By Robert Kuttner | December 3, 2005
THE NEW York Times recently reported that in a North Carolina strangulation-murder trial, prosecutors introduced as evidence the fact that the defendant's Google searches had included the words 'neck' and 'snap.' The Times noted that the evidence had come from the defendant's home computer, but could just as easily have come from Google.
Google's whole business-model includes keeping track of users' searches by putting 'cookies' (tracking devices) on users' own computers, and then using the results to customize ad offerings that pop up when we use their ingenious free search service.
In the era of the misnamed USA Patriot Act, which allows warrantless police searches that are not even disclosed to the target, Google plus Dick Cheney is a recipe for undoing the liberties for which the original patriots of the American Revolution bled and died. Under the Patriot Act, anyone suspected of enabling terrorism can be subjected to these fishing expeditions. Depending on a prosecutor's whims, that includes all of us.
In the 18th-century era of star-chamber courts and despotic monarchs, the US Constitution put an end to government as prosecutor, judge, and jury. Unreasonable searches and seizures were explicitly prohibited by the Sixth Amendment. People (not just citizens) were guaranteed the right to confront their accusers and to know the charges against them. There were no 'national security' loopholes.
Google's internal slogan is, charmingly, "Don't be evil." Well, the interaction of cyber-snooping and the unreasonable searches authorized by the Patriot Act is pure evil.

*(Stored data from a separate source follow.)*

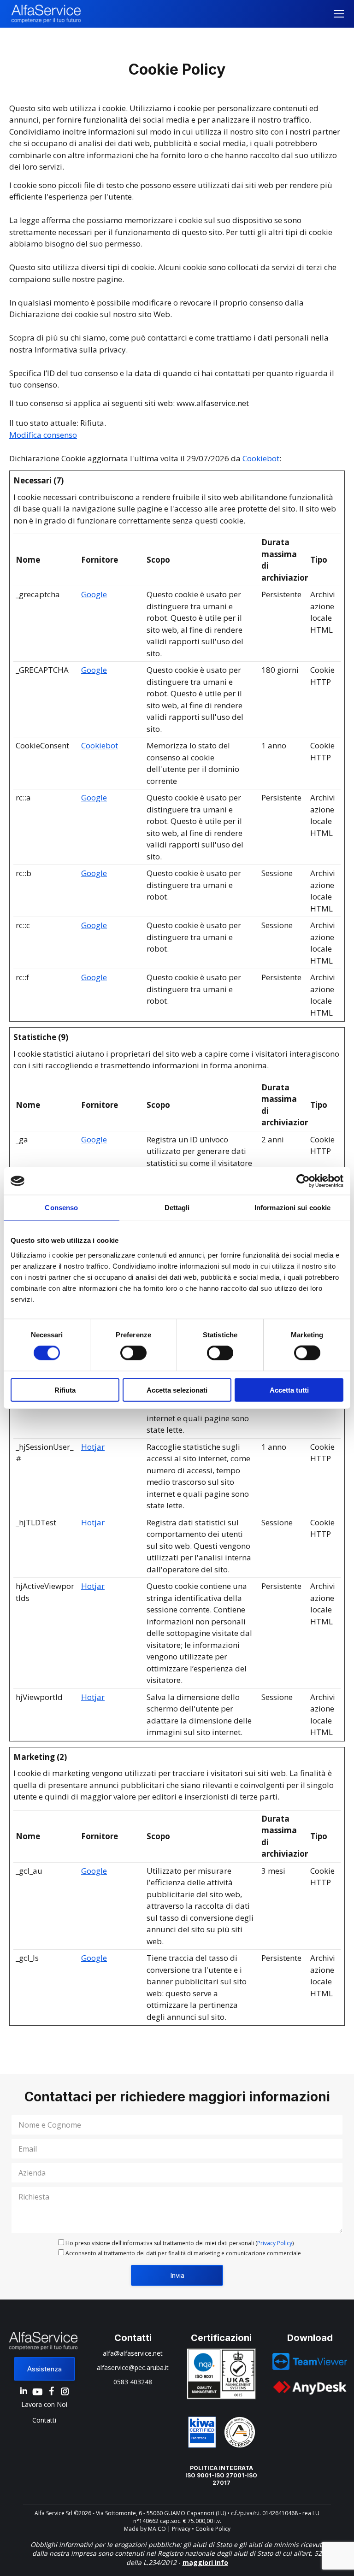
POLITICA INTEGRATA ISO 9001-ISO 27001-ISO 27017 (221, 2475)
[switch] (133, 1353)
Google (94, 594)
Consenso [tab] (61, 1208)
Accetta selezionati (177, 1390)
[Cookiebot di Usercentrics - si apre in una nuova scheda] (303, 1181)
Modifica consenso (43, 434)
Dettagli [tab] (177, 1208)
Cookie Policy (212, 2529)
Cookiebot (260, 458)
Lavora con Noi (44, 2404)
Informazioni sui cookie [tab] (292, 1208)
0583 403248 (132, 2381)
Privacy (181, 2529)
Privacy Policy (274, 2243)
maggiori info (205, 2562)
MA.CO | (160, 2529)
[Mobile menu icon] (339, 14)
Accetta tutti (289, 1390)
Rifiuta (65, 1390)
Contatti (44, 2420)
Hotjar (93, 1446)
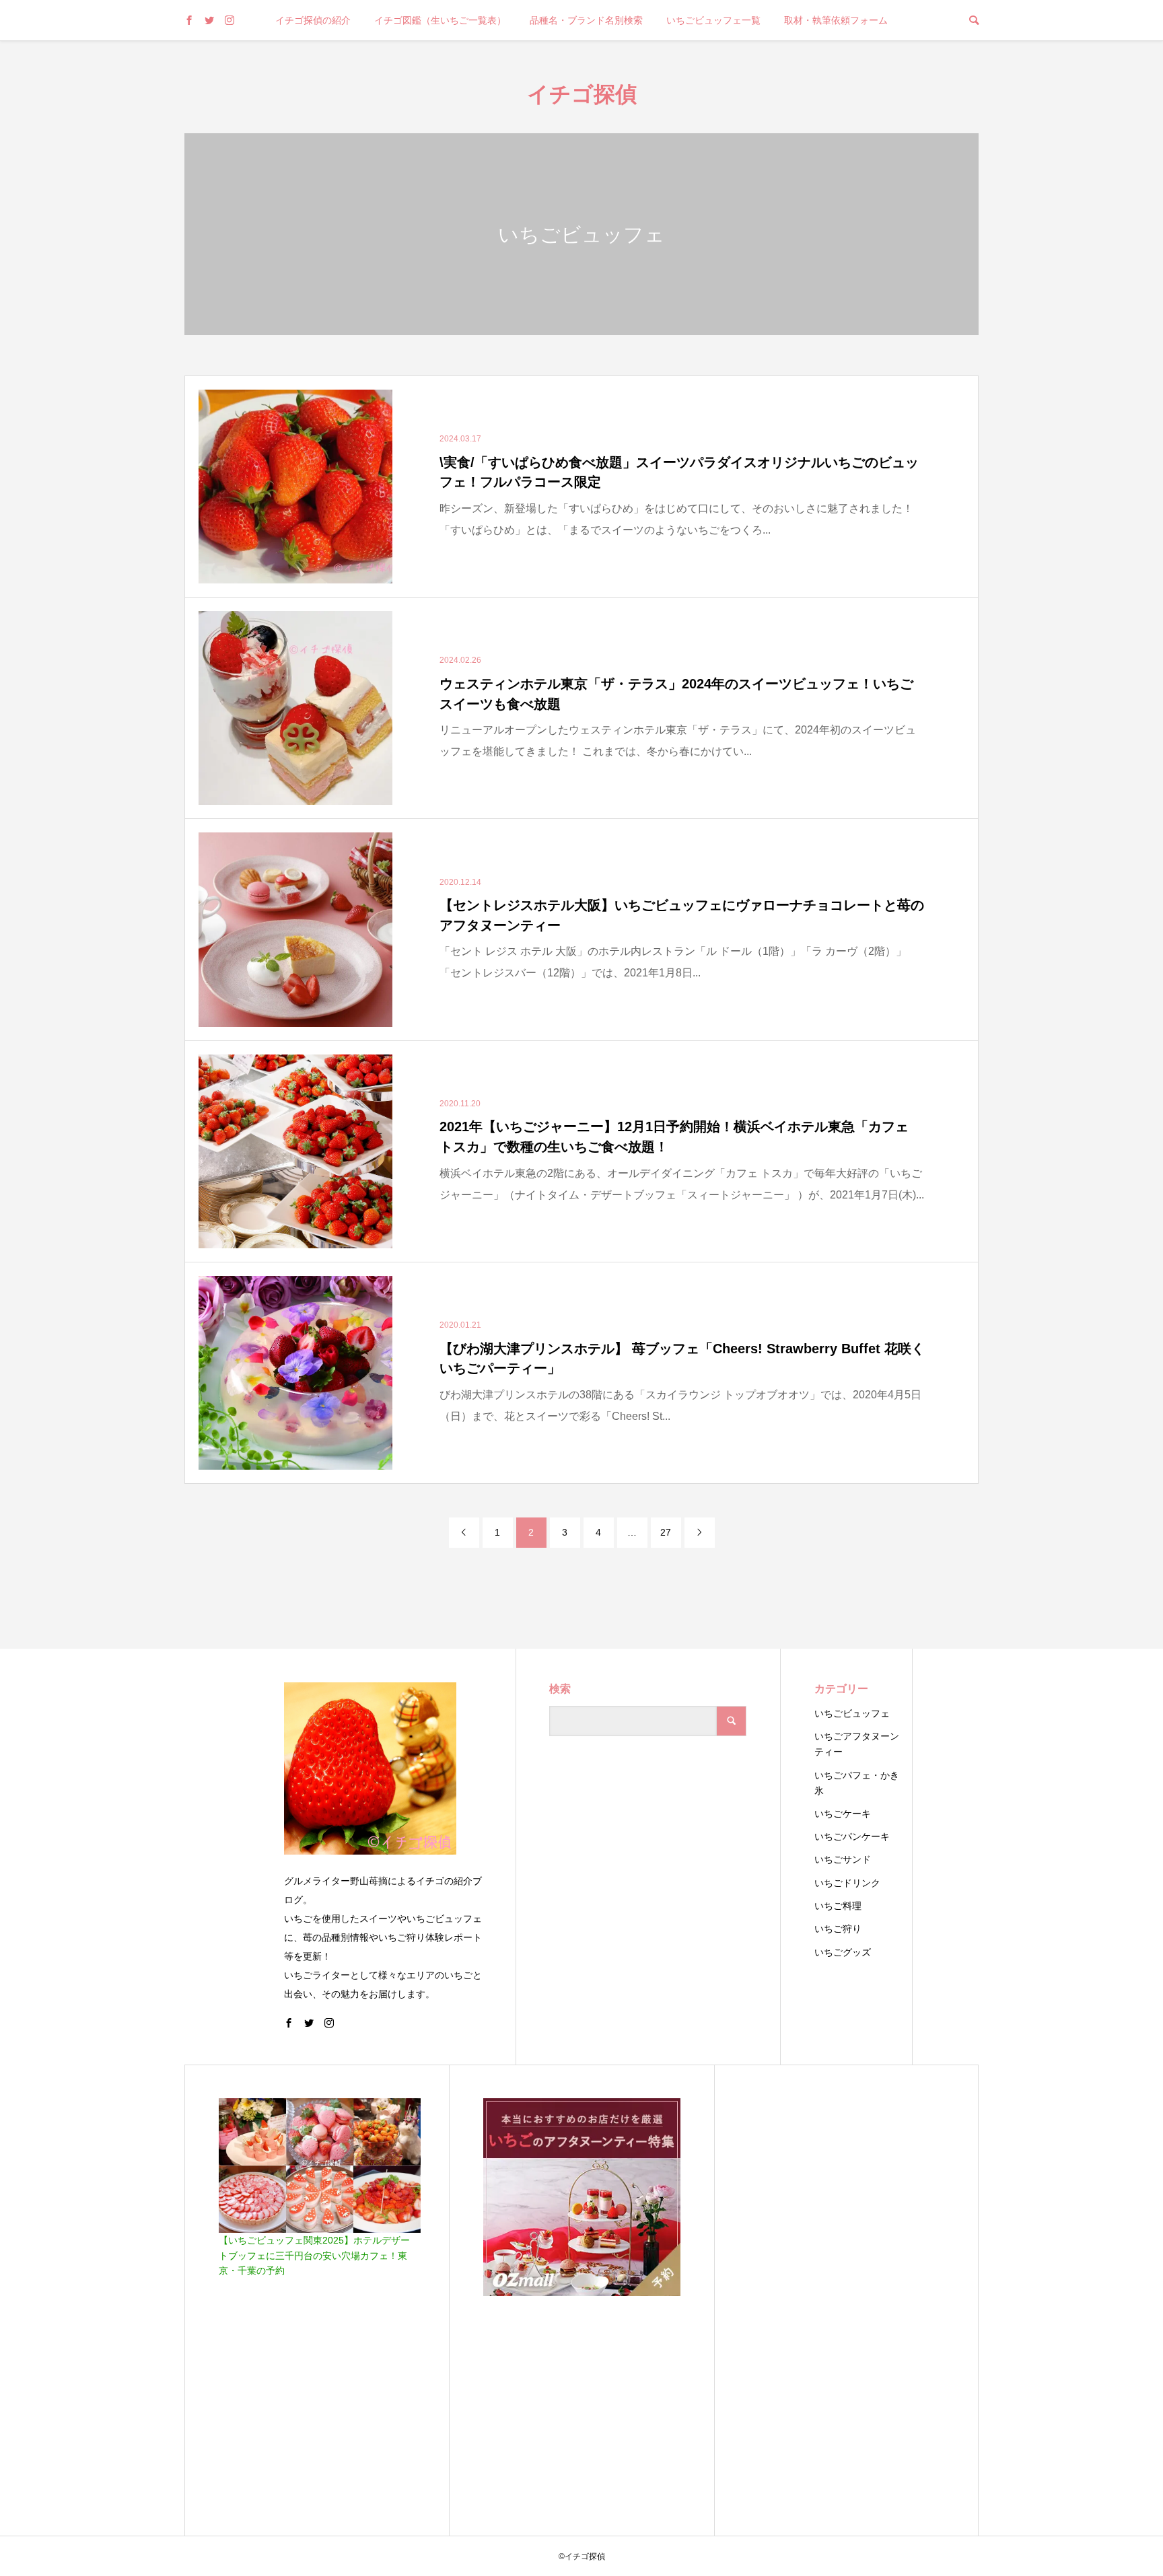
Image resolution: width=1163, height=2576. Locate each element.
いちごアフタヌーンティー (856, 1744)
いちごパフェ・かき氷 (856, 1783)
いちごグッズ (842, 1952)
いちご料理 (837, 1905)
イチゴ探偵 (582, 93)
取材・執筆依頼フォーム (836, 20)
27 (665, 1532)
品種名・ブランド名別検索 (586, 20)
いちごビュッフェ (852, 1713)
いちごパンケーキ (852, 1836)
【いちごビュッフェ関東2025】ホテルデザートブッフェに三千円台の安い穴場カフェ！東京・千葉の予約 (314, 2255)
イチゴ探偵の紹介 (313, 20)
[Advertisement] (847, 2300)
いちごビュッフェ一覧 (713, 20)
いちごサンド (842, 1859)
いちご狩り (837, 1928)
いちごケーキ (842, 1813)
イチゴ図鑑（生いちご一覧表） (440, 20)
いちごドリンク (847, 1882)
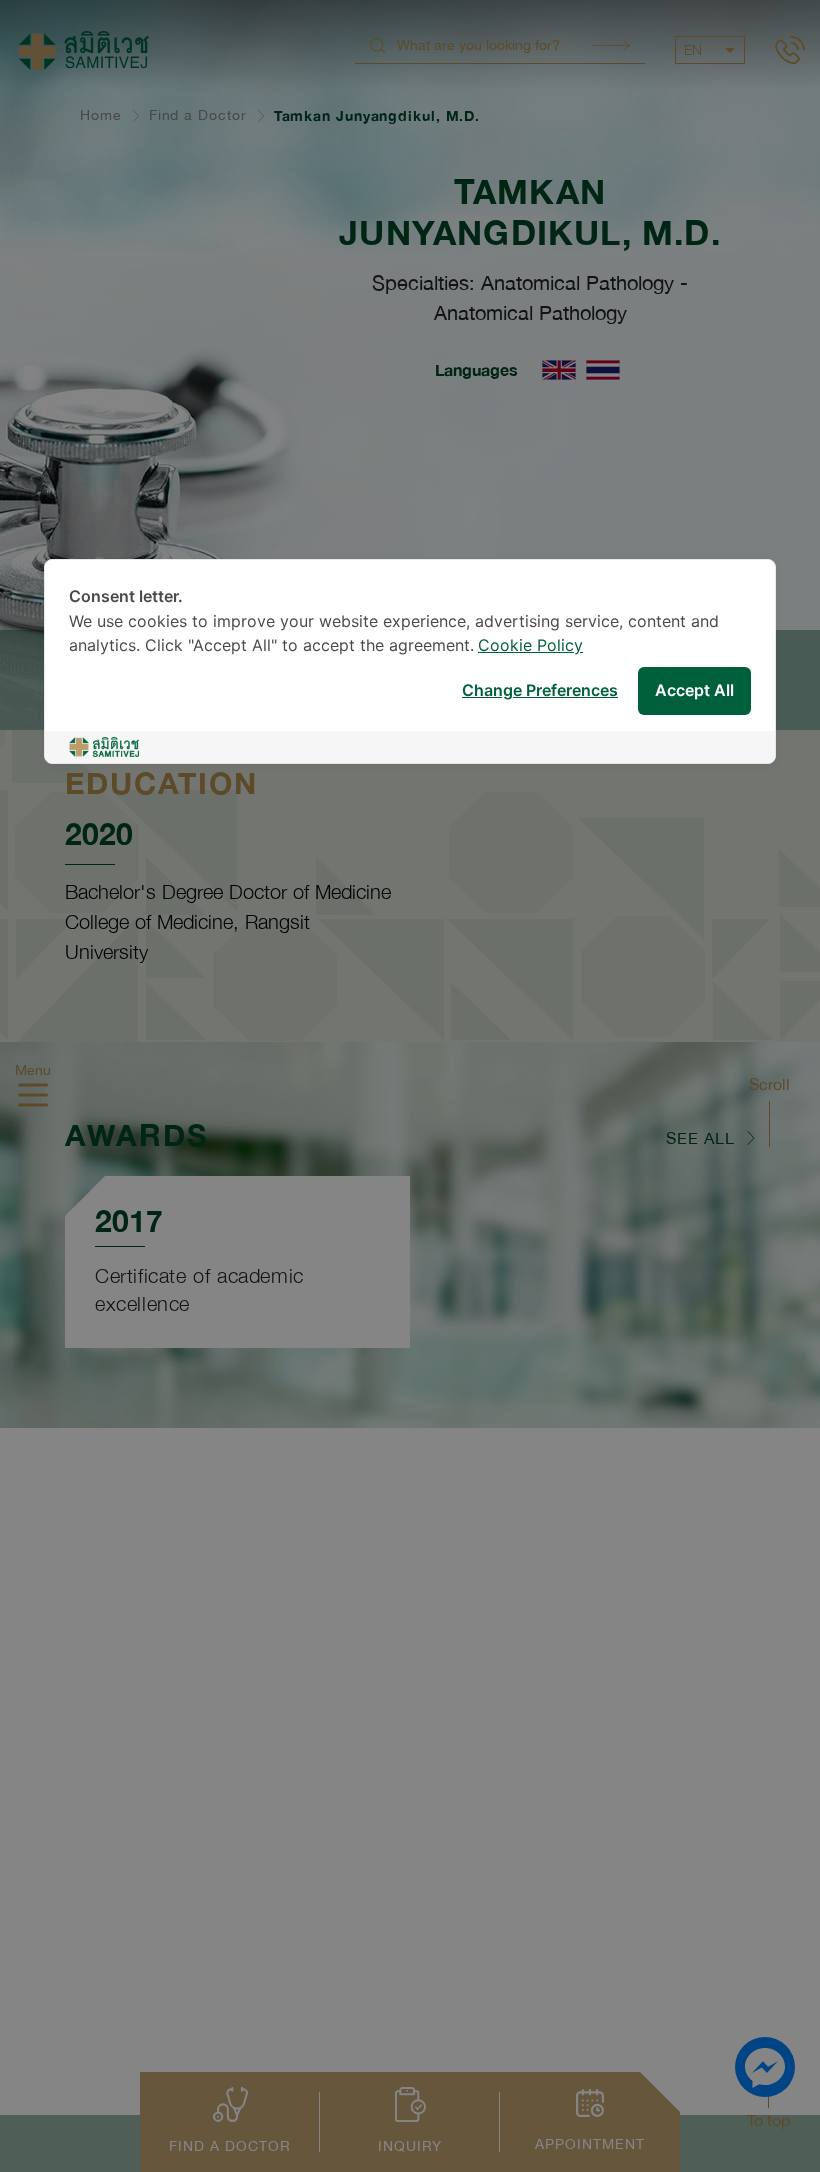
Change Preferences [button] (540, 691)
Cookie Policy (530, 646)
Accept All (694, 691)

Herewith an idea that I am putting into the public domain, which could make some computer-whiz a billionaire: One of Google's competitors could guarantee users of its search engines that all data keeping track of searches will be permanently discarded after 24 hours. The search process could still learn a broad pattern of users' purchasing tastes, if we wish to be party to a bargain of being marketed to in exchange for the convenience of free searches.
The same libertarian computer entrepreneur could offer e-mail software, in which old messages are permanently erased unless the user deliberately opts to retain them.
Google, like Microsoft and IBM before it, may be the current market leader in whiz-bang technology based on sheer inventive genius. But if Google is not careful, some competitor with a genuine regard for privacy could displace it.